Terraferma.

Lampedusa, c’est loin et si petit à l’échelle l’Europe et c’est presque en Afrique tellement c’est au sud.
Un navire sombre tout près de là quelque part en Méditerranée et des centaines de passagers s’y noient, cela fait ici si peu de bruit. Nous n’imaginons pas les souffrances endurées et la fin atroce de ces existences. Ils étaient des migrants venus d’Afrique ou d’Asie qui ne supportaient plus la misère et la guerre dans lesquelles ils étaient contraints de vivre. Ils sont partis, ils ont essayé de fuir vers une vie qu’ils imaginaient meilleure, vers cette Europe dont, sûrement, ils rêvaient.

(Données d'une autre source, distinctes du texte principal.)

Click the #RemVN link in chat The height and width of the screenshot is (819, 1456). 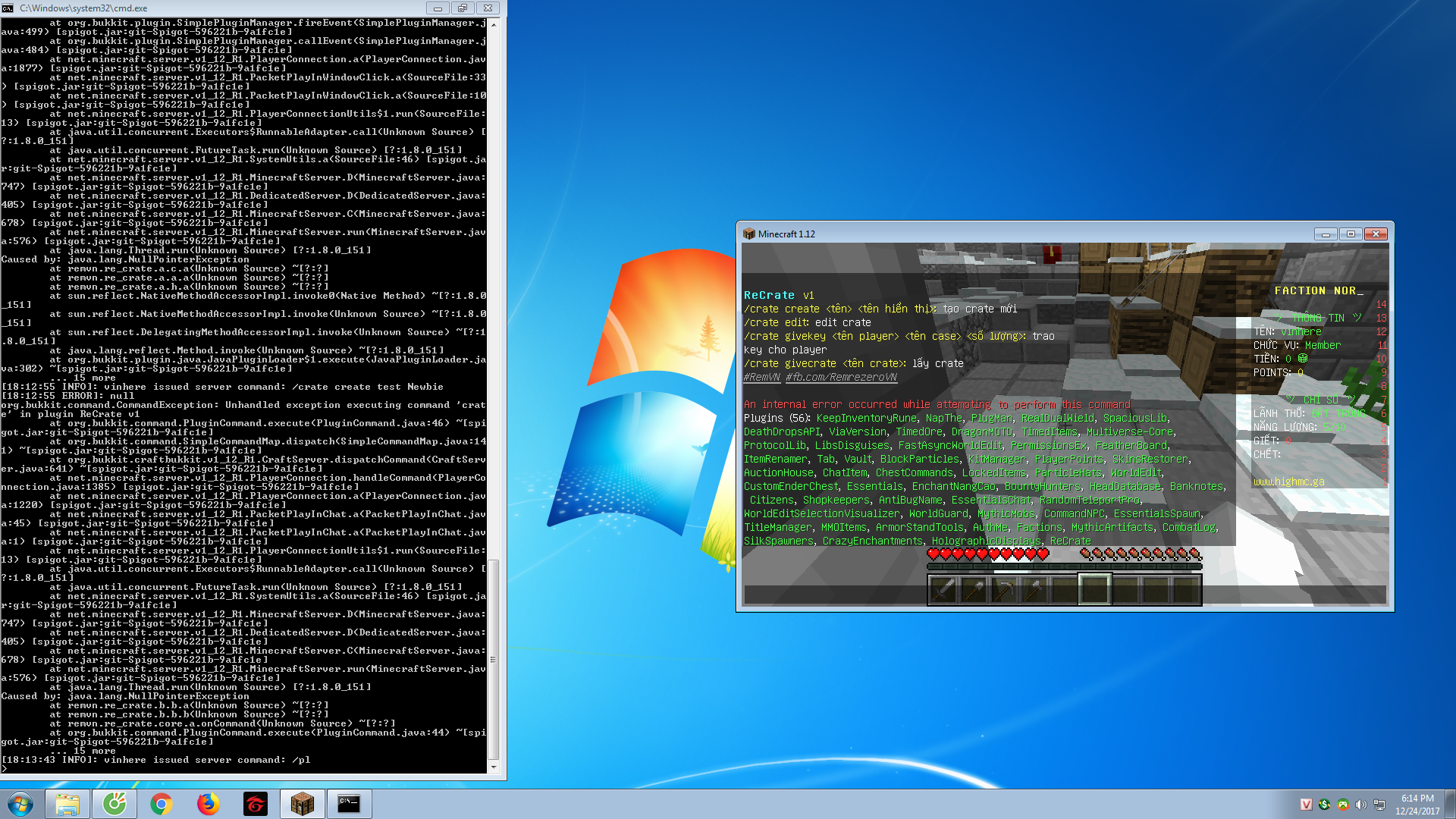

Leur rêve s’est terminé et a fait place au vide dans l’indifférence des puissants, si ceux ne sont les mots justes du Pape qui parle de « honte » et de « la mondialisation de l’indifférence ».
Terraferma est le titre d’un film italien d’Emanuelle Crialese tourné en 2011 et construit à partir d’un événement réel similaire où Timnit T, femme immigrée originaire de la corne de l’Afrique et actrice principale du film, a été une des seul survivants sur un groupe de 90 migrants qui essayaient eux aussi de rejoindre l’Europe, après avoir passé vingt-trois jours en mer sans manger ni boire. Ils ont vu des bateaux croiser leur embarcation sans qu’aucun ne fasse un geste pour leur venir en aide.
Aujourd’hui c’est la même histoire, aussi tragique, qui s’est répétée.
Ce film est intéressant parce qu’il montre bien la complexité des sentiments, les hésitations, les méfiances, les contradictions ressentis par les habitants de l’île de Lampedusa, confrontés à l’arrivée des migrants venus d’Afrique. C’est, en réduction, toutes les contradictions et tensions qui se développent en Europe où l’extrême droite voit ses idées progresser avec, entre autres, les Roms.
La peur conduit à la colère, la colère à la haine, et la haine conduit au côté obscur de la force.